In any event, CSIRO points out that the '069 patent discloses an embodiment employing binary phase shift keying (“BPSK”), which it contends requires single-bit interleaving. '069 patent, col. 9, line 29, through col. 10, line 2. Buffalo’s expert conceded that BPSK requires single bit interleaving. In its reply brief, Buffalo appears to agree that the BPSK embodiment requires single-bit interleaving: “Although the BPSK embodiment described in the dependent claims would be combined with a single-bit interleaver, the dependent claims cannot broaden the corresponding structure for the ‘means ... for interleaving blocks of data.’ ” Because the evidence indicates that a BPSK embodiment discloses a single bit interleaver (and thus single-bit blocks), we conclude that the specification supports the district court’s construction of the term “blocks of data” to refer to data packets consisting of one or more bits of data. We therefore sustain the trial court’s decision construing the term “blocks of data” to refer to data consisting of one or more bits.

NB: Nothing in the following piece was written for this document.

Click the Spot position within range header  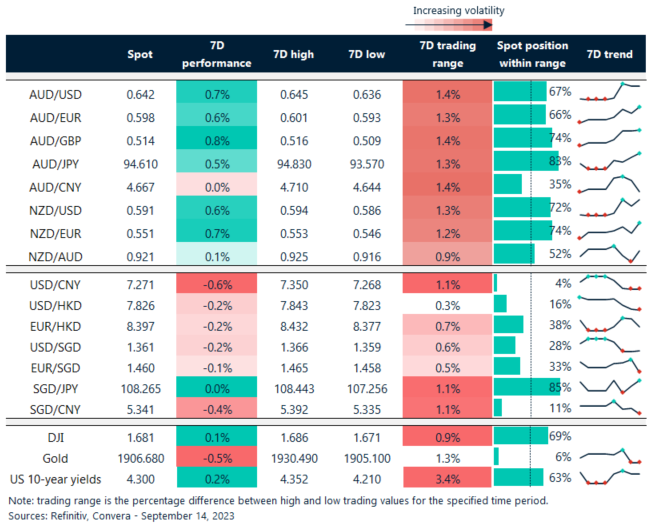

Buffalo next argues that its products do not infringe because they use single-bit interleavers, which are not the structural equivalents of the di-bit interleavers disclosed in the specification. In response to that argument, the district court referred to what appears to be uncontroverted evidence from the declaration of CSIRO’s expert, Dr. Monsen, that “interleavers that handle different block sizes are insubstantially different.” Instead of arguing that the di-bit and single-bit interleavers are somehow significantly different devices, Buffalo instead argues that the type of interleaving performed is different. In doing so, however, Buffalo is simply returning to its argument about the appropriate construction for the term block size. The proper inquiry is whether there are insubstantial differences in the way that the interleavers operate on data and the result that is obtained. Based on the un-controverted evidence, the district court permissibly concluded that the accused device and the structure in the patent interleave data in substantially similar manners and produce the same result: interleaved blocks of data. We therefore uphold the trial court’s finding of infringement.

VII

Buffalo challenges the district court’s decision to enter a permanent injunction in this case, and several amici have filed briefs supporting and opposing the issu-*1386anee of injunctive relief rather than remitting CSIRO to its legal remedy of an award of damages. Because we are remanding this case to the district court for further proceedings on the issue of obviousness, we do not reach the question whether the entry of a permanent injunction constituted an abuse of discretion.

Each party shall bear its own costs for this appeal.

AFFIRMED IN PART, VACATED IN PART, and REMANDED.

. Quoting from the district court’s opinion, Buffalo argues that the court applied the wrong standard to this issue, requiring Buffalo to show that the disclosure contained a clear statement restricting the scope of the invention. While it is true that the district court at one point employed language suggesting the use of that more restrictive standard, other references throughout the court’s lengthy treatment of the issue demonstrate that the court understood and applied the correct standard. At the outset of its discussion of the issue, for example, the court correctly stated that ”[i]n order to satisfy the written description requirement, the disclosure of the application for the '069 patent must reasonably convey to one skilled in the art that the inventors were in possession of the claimed subject matter to the extent of the scope of the asserted claims.”

. Buffalo does not contend that the '069 patent is limited to the described embodiment using pairs of bits. For example, Buffalo seems to agree that a device interleaving blocks of four bits would infringe the claims.